I. Poly Counts
This Past week was spent with a lot of time looking at ways to reduce polygon counts of the fossil scans in order to make them useable for animation without crashing every program known to man. The full resolution scans are priceless for the scientific community, but are very impractical in an animation production environment. I was worried I would have to block model every bone to create low resolution versions to use, but luckily, there is a tool inside the scanning software (Geomagic Studio) that allows a user to specify the number of polygons to reduce the geometry to. Based on past characters I have built, I estimated that around 10,000 triangular faces is a good number to use to keep a lot of the detail while reducing the number of faces significantly. The original scans were coming in around 400,000 tris...so reducing to 10,000 is an extremely significant reduction (About 1% of the poly count of the original) but doesn't take away too much of the detail.
II. SKELETAL RECONSTRUCTION
After I created a series of lower resolution versions of each bone, (10K tris, 5K tris, and 2K tris) I started to put the skeleton together. I used the procedural nature of Side Effects Software's Houdini in order to allow me to quickly position the low resolution versions, and create a switch that automatically swaps out the geometry for higher resolution versions.
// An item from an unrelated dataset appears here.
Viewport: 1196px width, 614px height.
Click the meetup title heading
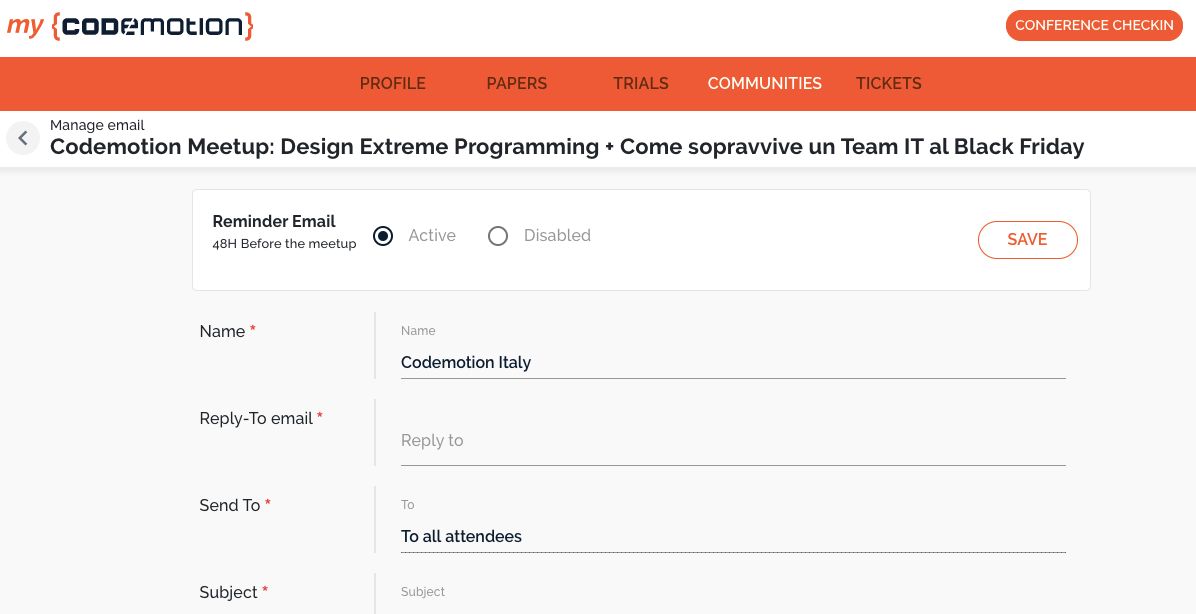coord(567,146)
I will soon be looking into creating some sort of script that allows me to swap the 10K resolution bones to the full resolution bones at render time, so that the computer doesn't ever have to display them in the view port, which crashes the program every time.
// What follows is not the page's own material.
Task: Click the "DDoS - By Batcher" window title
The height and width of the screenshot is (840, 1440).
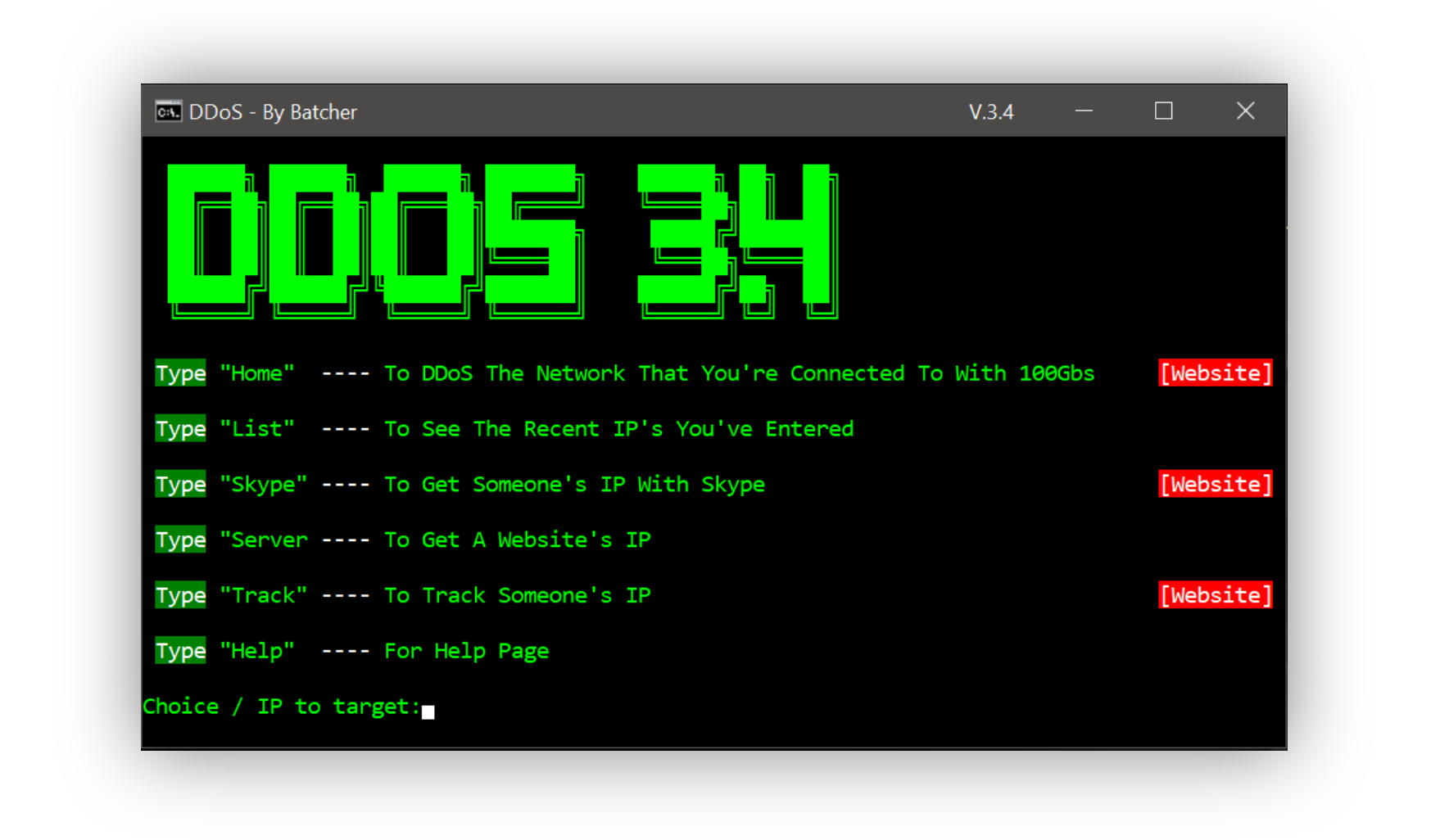Action: pyautogui.click(x=273, y=112)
...and just for kicks, here are some other views of the 10K resolution:
III MISC.
I've also done some more R&D for muscle systems and for environment development....more on that to come soon. I have gone through the whole pipeline for Maya muscles a couple times to familiarize myself with that, and I have been putting myself through a crash course in Real Flow for water dynamics. Stay tuned for updates on that.
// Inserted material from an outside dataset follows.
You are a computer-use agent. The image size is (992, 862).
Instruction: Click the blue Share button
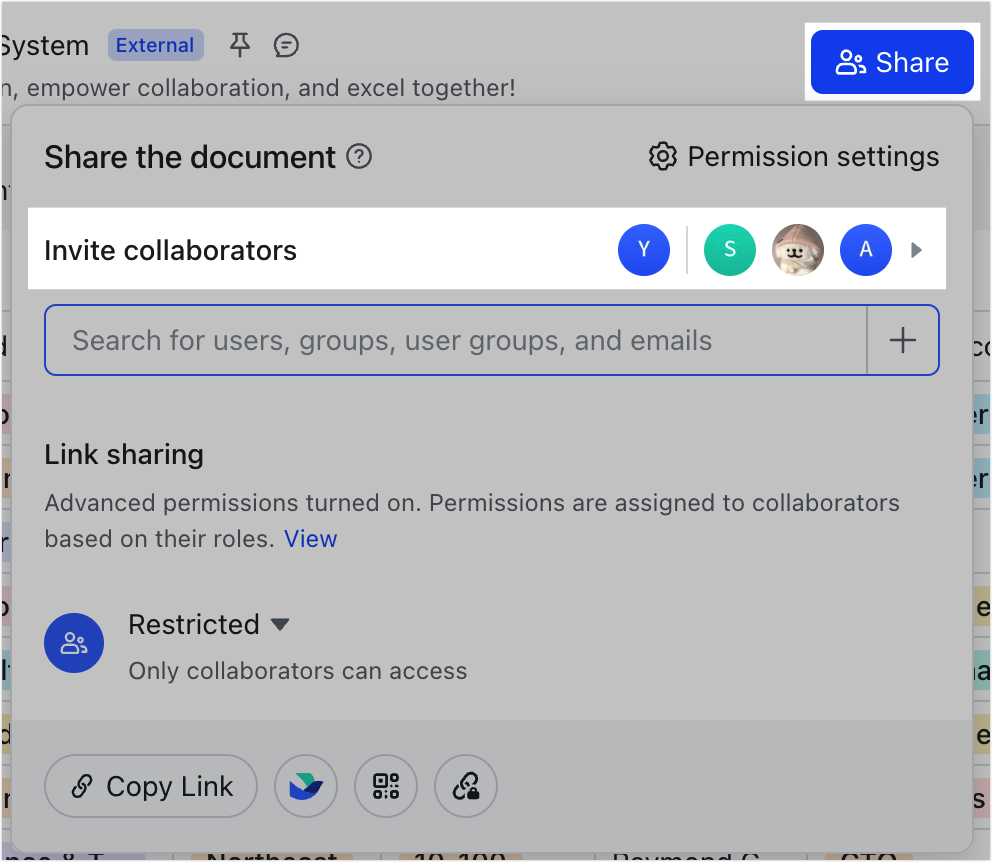(x=892, y=61)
On a side note, in my continued research for croc anatomy, I came across the relatively recent British television series, titled Inside Nature's Giants, where a team of scientists dissect a different large/specialized animal in each episode. One episode happened to be about the Nile Crocodile! This was very informative in not only showing the musculature and other structures underneath, but also putting the anatomy in a physiological and evolutionary context. It was extremely effective and I learned a lot very quickly. I strongly recommend it to anyone who's interested in this stuff. The other episodes were pretty great too (I especially liked the one about the giraffe).